[RPG] How to you lie and keep secrets from a telepathic Mind-Reader

dnd-5e

Our villain is a telepath and mind-reader that my players wish to be able to lie to and prevent from learning their plans. The villain is homebrew and essentially has an ability that is innately and permanently activated for all creatures around him. He can read what everyone is thinking at that moment, detect lies, and communicate telepathically.

Mind Reader: you can read the thoughts of any creature within 20 feet of you, with at least 4 Intelligence, that speaks a language you understand, and is not protected by a thick barrier. You hear their thoughts as if they were talking aloud, so you can determine that invisible creatures are around you, and eventually locate them. Their thoughts do not interfere with your regular listening skills, and are not affected by loud noises either. You hear both distinctly and separately.

How can these PCs lie to the villain, and keep the villain from learning their plans by reading their thoughts? I came up with 2:

  • Mind Blank – one willing creature you touch is immune any effect that would read its thoughts,

  • Ring of Mind Shielding – you are immune to magic that allows other creatures to read your thoughts

Other spells, like Nondetection or Private Sanctum shield you against Divination spells, which this Telepathy ability is not. Class features, like the level 17 Rogue's Soul of Deceit [SCAG], are not really applicable.

However, this essentially means that either our Bard is going to have to learn Mind Blank, or they need to go find a bunch of these rings. This isn't necessarily bad, but the Bard isn't the most reliable player, and scavenging for 6× the same item that permanently protects you seems boring.

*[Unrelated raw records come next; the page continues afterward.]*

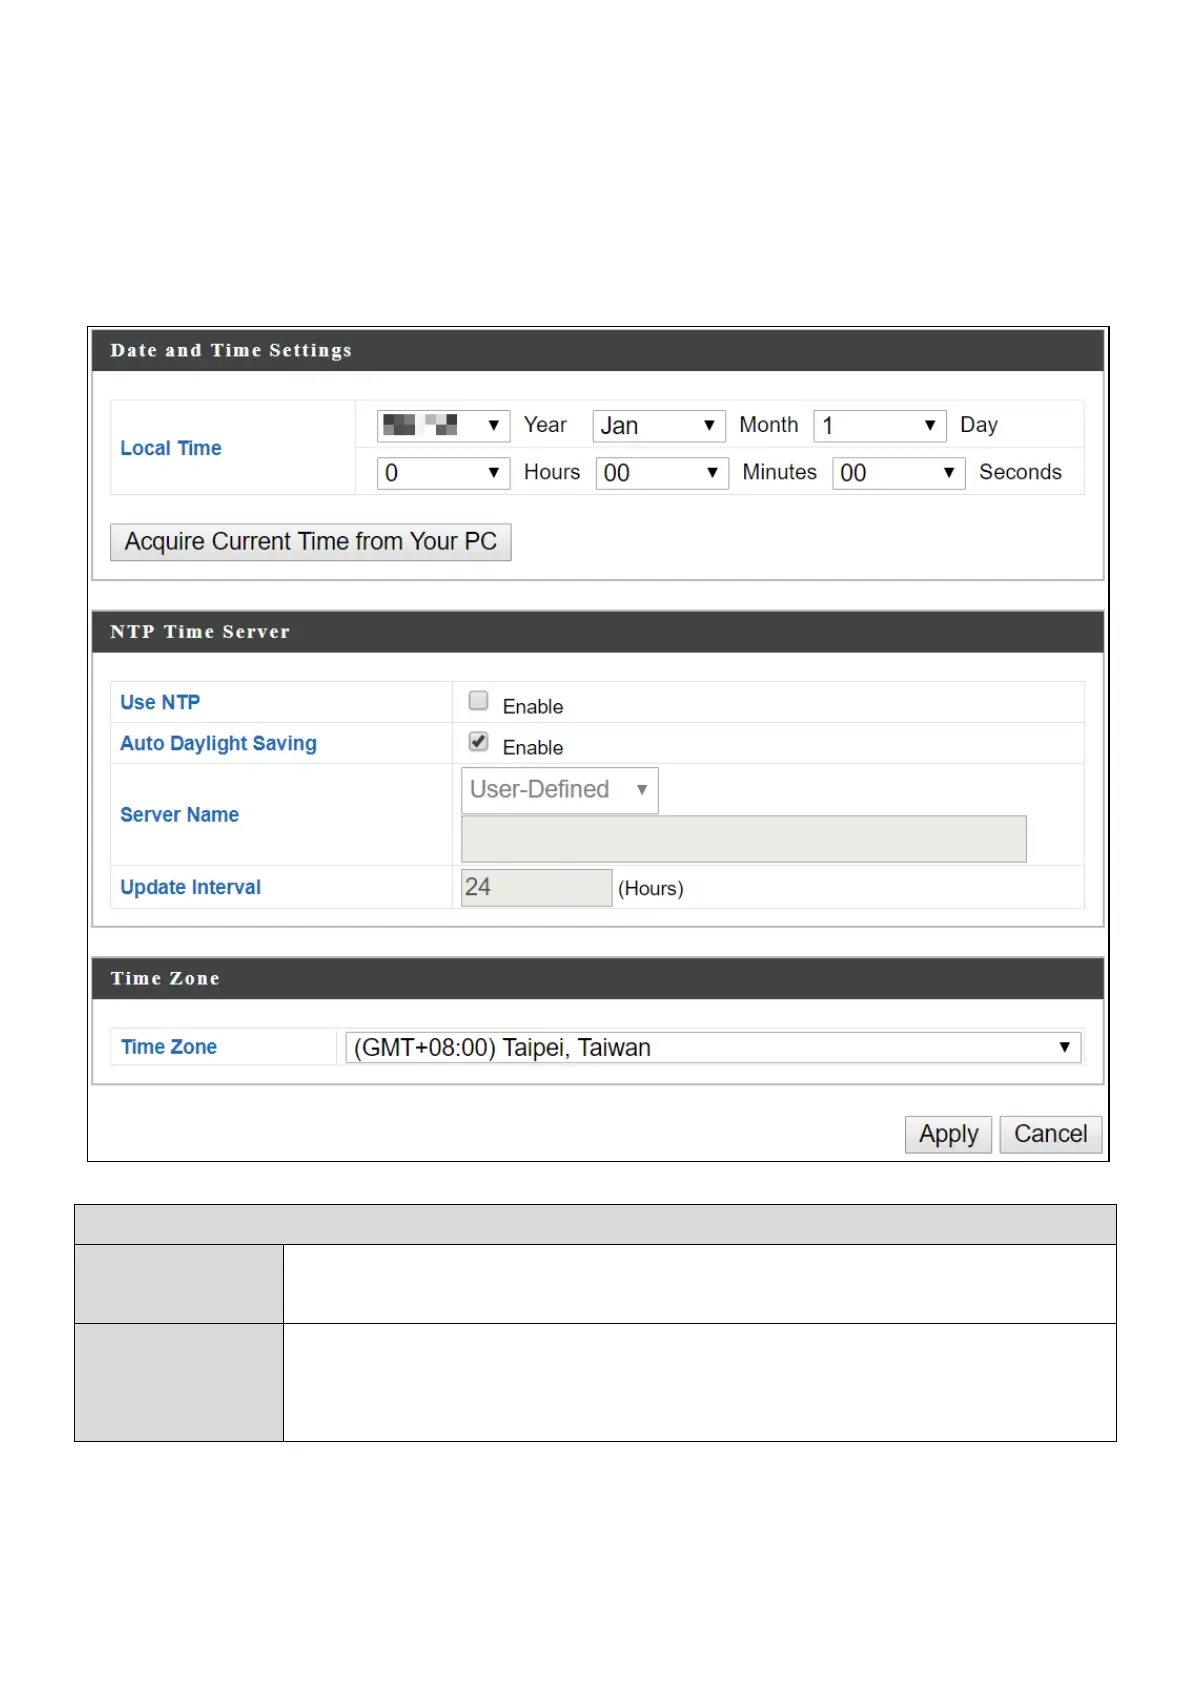Open the Month dropdown showing Jan

[x=658, y=426]
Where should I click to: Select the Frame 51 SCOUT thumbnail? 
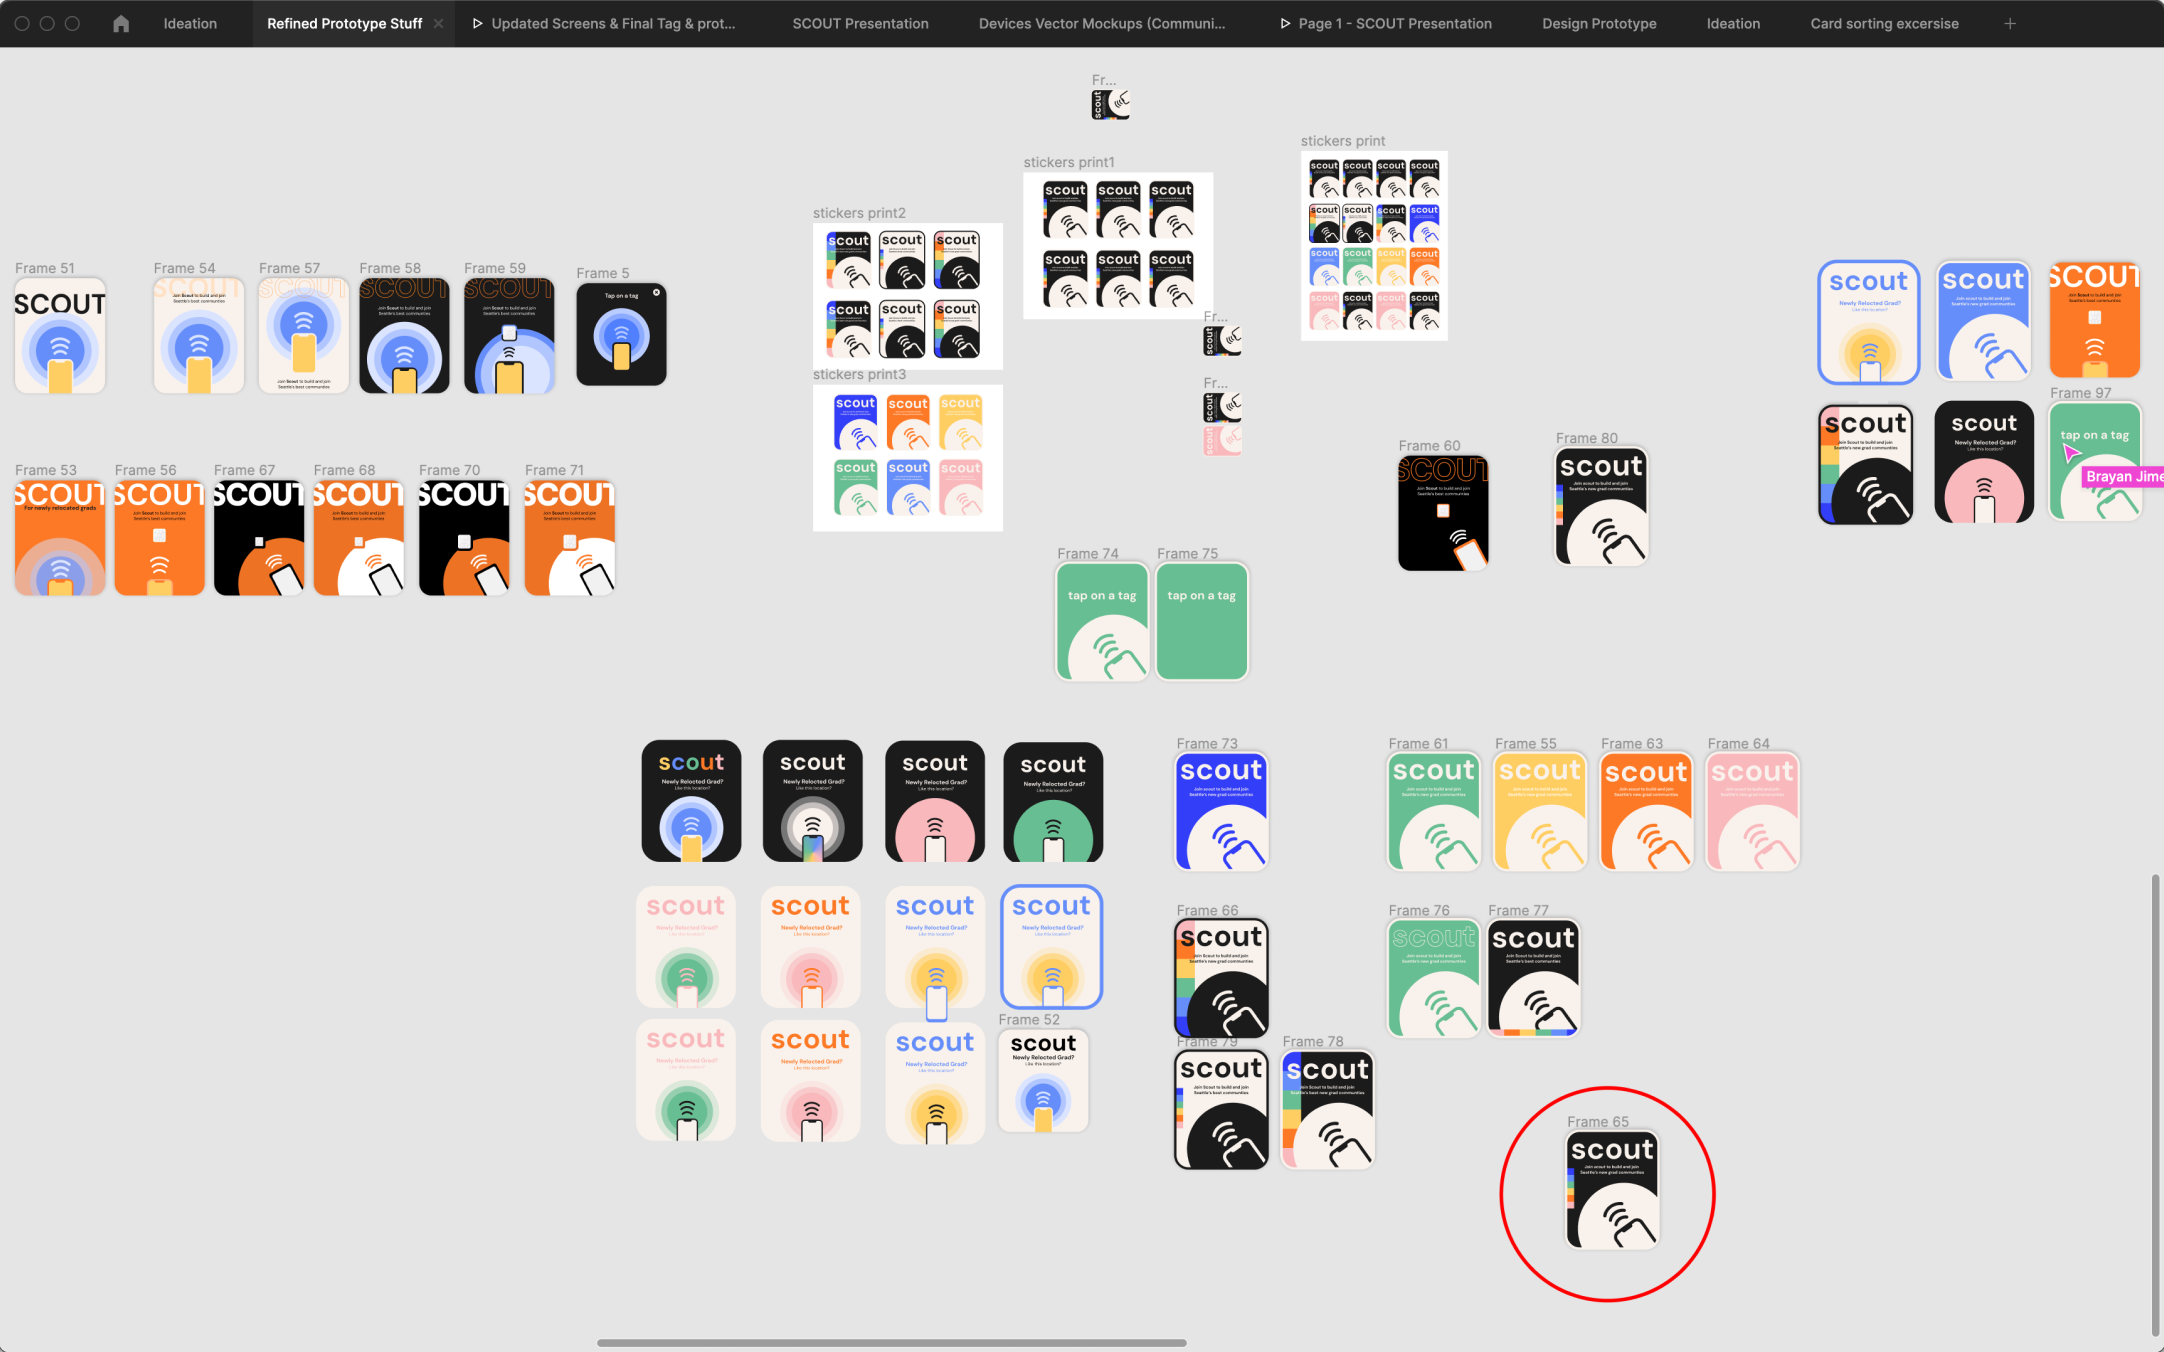point(60,336)
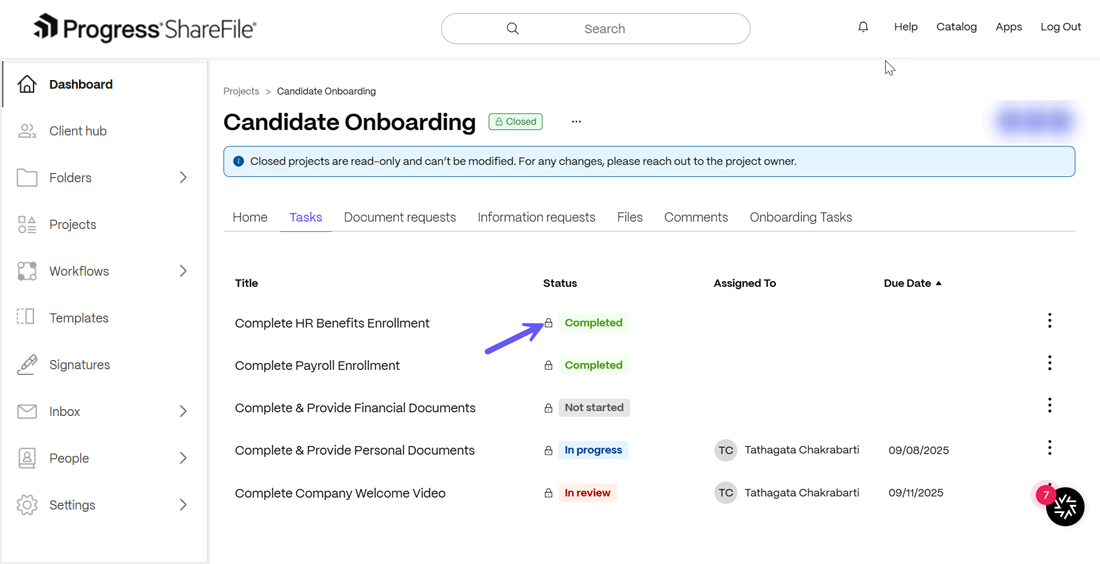Switch to the Document requests tab
Image resolution: width=1100 pixels, height=564 pixels.
(x=400, y=217)
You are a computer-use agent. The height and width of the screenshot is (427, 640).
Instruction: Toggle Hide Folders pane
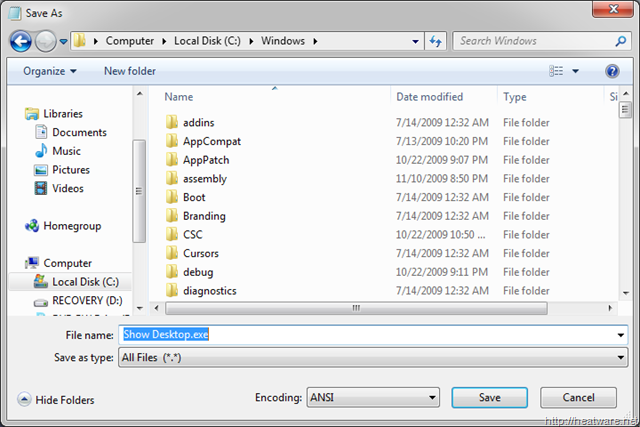(x=56, y=400)
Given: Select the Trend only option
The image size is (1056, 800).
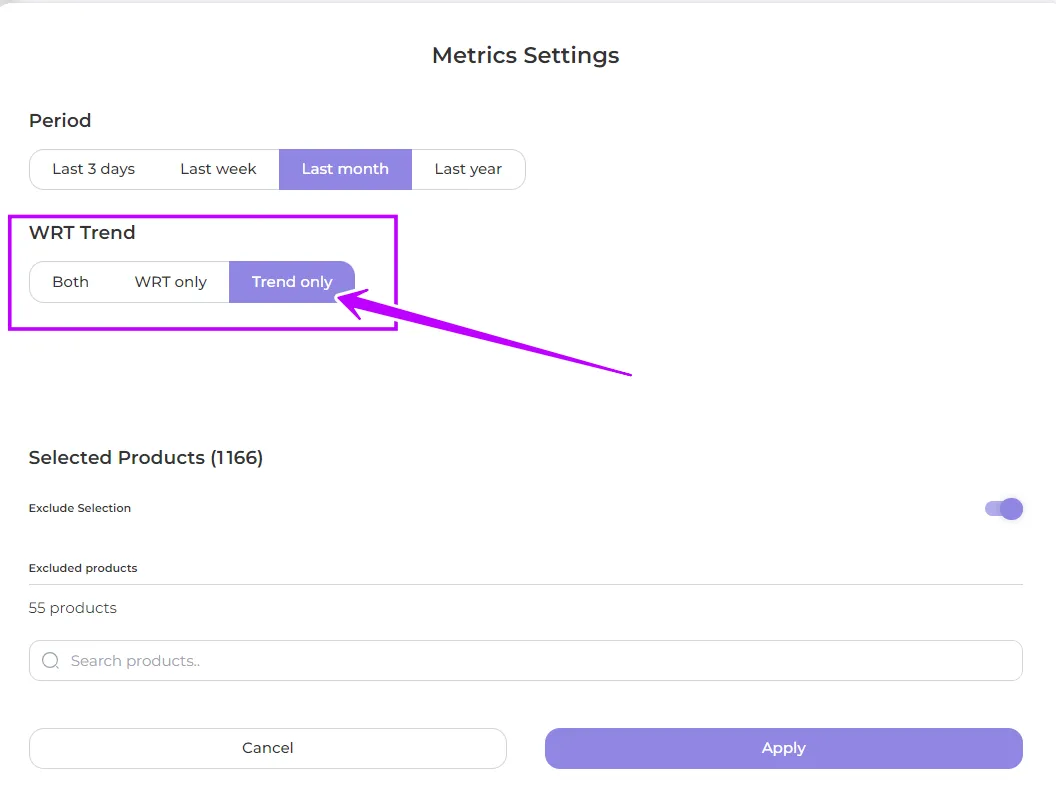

Are there other options to do this? Preferably consumables that they can hire people to craft for them, like potions or scrolls (that can be activated by anyone), or an item that protects the entire group simultaneously?

Best Answer

Your players have a great many options, given that you are open to homebrew material:

  • They should seek out a Couatl, and undertake a quest to receive it's shielded mind trait
  • They could ally themselves with a Flumph and stay very very close to them, so as to benefit from their telepathic shroud. Perhaps, if any of their group is psionic, they could learn to manifest such a shroud themselves.
  • They could acquire the aid of a rakshasa, and willingly invoke its curse upon themselves, filling their every thought with horrible images and dreams, and thus discouraging the use of telepathy against them.
  • They could start a weekly poker game with an androsphinx and his consort, and so acquire a measure of their inscrutability.

(Basically, any time you're going 'I wanna do a thing/provide my players an opportunity to become able to do a thing' and it's not easily done via spells/magic items, check out the monster manual. Most monster traits are presented in such a way as to make it fictionally reasonable for players to gain access to that trait via some sort of interaction with the monster, be that murdering it and harvesting parts of its corpse or training under it for an extended time period or performing quests for some divine patron or eldritch being or another)

Additionally, in previous editions spell research rules existed, and the ones from AD&D 2e are pretty consistent with the 5e ethos. For some reason (probably game balance-- spell creation in D&D has always been hugely difficult for GMs to properly adjudicate) 5e lacks spell creation rules, but you could certainly import or modify ones from elsewhere. A spell similar to 3.5's False Vision, which has no 5e counterpart yet is not particularly problematic would be a reasonable addition.

I have added False Vision as a 4th level illusion spell with the ritual tag for a wizard in 5e before. I had it require concentration, last up to 24 hours, and require an action to alter the image viewed. I also added a 6th level version that took an hour to cast and didn't require concentration on a round as long as the caster used no movement that round. I changed the material component to a focus component for each. Both worked fine.

Alternatively, a variant on one of the spells that protects or disguises against detection spells could be a decent starting place; they almost do what you want as-is, it would seem.